Portrait of Alyssa Rockenbach
Alyssa Rockenbach, a professor with NC State's College of Education, is co-principal investigator for the Interfaith Diversity Experiences and Attitudes Longitudinal Study (IDEALS).

Colleges and universities have been recently characterized as hotbeds of polarization and political tribalism, yet a new study provides hope that future generations can overcome division and embrace differences.

The latest findings from the Interfaith Diversity Experiences and Attitudes Longitudinal Survey [IDEALS] highlights the impact that close inter-worldview friendships — friends who have different religious traditions, political ideologies or guiding philosophies than one another — have on student interfaith development and attitudes in the first year of college.

The findings, compiled in a report called “Friendships Matter,” revealed that, in some cases, gaining an inter-worldview friendship doubles the percentage of first-year students who are highly appreciative of the worldview of their new friend.

What’s more, researchers discovered an overall effect where students in inter-worldview friendships also generally developed positive attitudes towards others of all worldviews. For instance, making a close atheist friend encourages students, on the whole, to become more appreciative of Buddhists, Evangelical Christians, Hindus, Jews, Latter-Day Saints, and Muslims at the same time.

The study also suggests that, when tested, these friendships showed resilience. Nearly two-thirds of first-year college students maintained friendships despite incompatible worldview differences. Many first-term college students who had disagreements with friends regarding religion or politics remained friends.

“Though our nation is becoming more diverse in every possible way, there are too many examples of difference being divisive rather than constructively engaged. A report like this shows that another way is possible – that friendships really matter, that campuses can facilitate positive interactions that lead to lasting relationships, and that all of this can strengthen our diverse democracy,” says Eboo Patel, the founder and president of Interfaith Youth Core (IFYC).

Alyssa Rockenbach, Ph.D., Alumni Distinguished Graduate Professor of Higher Education at the NC State College of Education and a co-principal investigator on IDEALS, added, “It is vital for colleges and universities to encourage inter-worldview friendships to help inspire a new generation of compassionate, open-minded people who are prepared to engage diversity productively in their communities and workplaces.”
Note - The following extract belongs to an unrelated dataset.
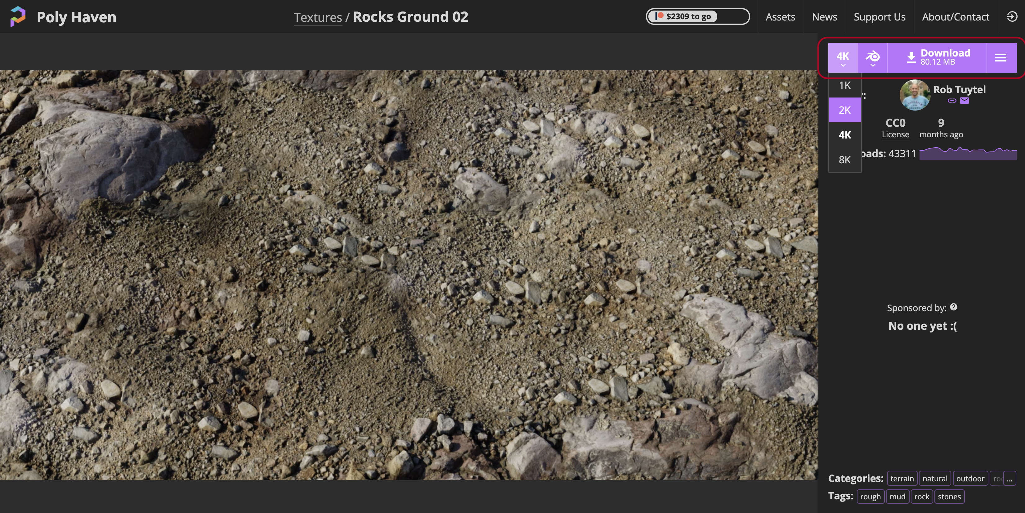
Task: Open the Support Us page
Action: pyautogui.click(x=879, y=17)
A few of the highlights from the study found:

  • Sixty-four percent of students who had no inter-worldview friendships when they began college made at least one friend in the first year (and 20% of this group reported making five or more friends).
  • Fifty-two percent of students report having a significant disagreement with a friend about politics and remaining friends. Nearly two-thirds of first-year college students (64%) affirm that they stayed close to someone they cared about even though their religious or non-religious perspectives were incompatible.
  • Overall, inter-worldview friendships have a positive impact on students’ pluralism orientation, appreciative knowledge and commitment to their own worldview.
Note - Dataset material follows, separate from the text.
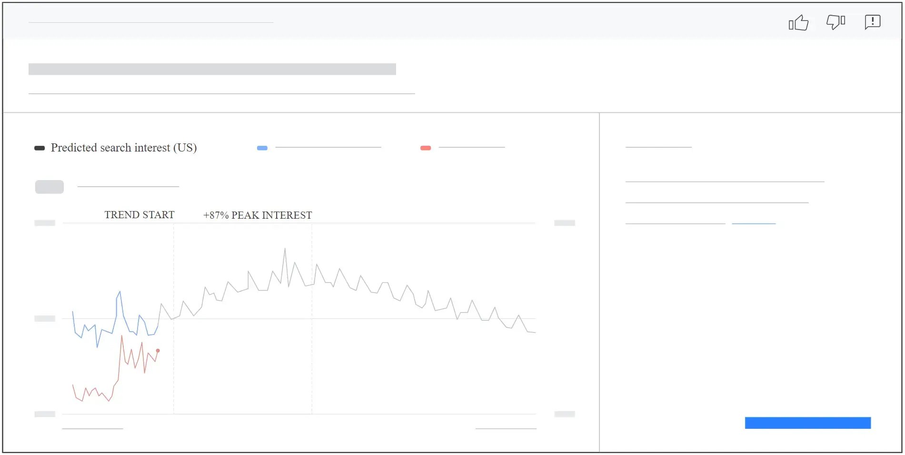The height and width of the screenshot is (455, 905).
Task: Click the label next to the grey chip
Action: click(128, 185)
About the Interfaith Diversity Experiences & Attitudes Longitudinal Survey (IDEALS) 

IDEALS is a partnership between IFYC and co-principal investigators Alyssa Rockenbach, Ph.D., Alumni Distinguished Graduate Professor of Higher Education at the NC State College of Education, Matthew Mayhew, Ph.D., William Ray and Marie Adamson Flesher, professor in educational administration at The Ohio State University; along with their teams. IDEALS tracked over 20,000 entering first-year students — from 122 U.S. diverse colleges across the country, including public, private nonsectarian and religiously- affiliated colleges and universities of varying sizes — throughout their collegiate career (2015-2019) with over 7,000 of those students responding at the end of their first year of college. The purpose of the study is to address higher education’s need for quality research into student encounters with religious, spiritual and worldview diversity – a phenomenon studied less often in diversity work.

IDEALS is a mixed-methods study that explores religious and worldview diversity in college by examining students’ collegiate experiences and their relationship with interfaith learning and development. Specifically, the study addresses the following research questions:

  • What is the interfaith potential in this generation of college students?
  • How do students’ interfaith attitudes and behaviors change during college?
  • Which educational interventions have the greatest impact on interfaith learning and development?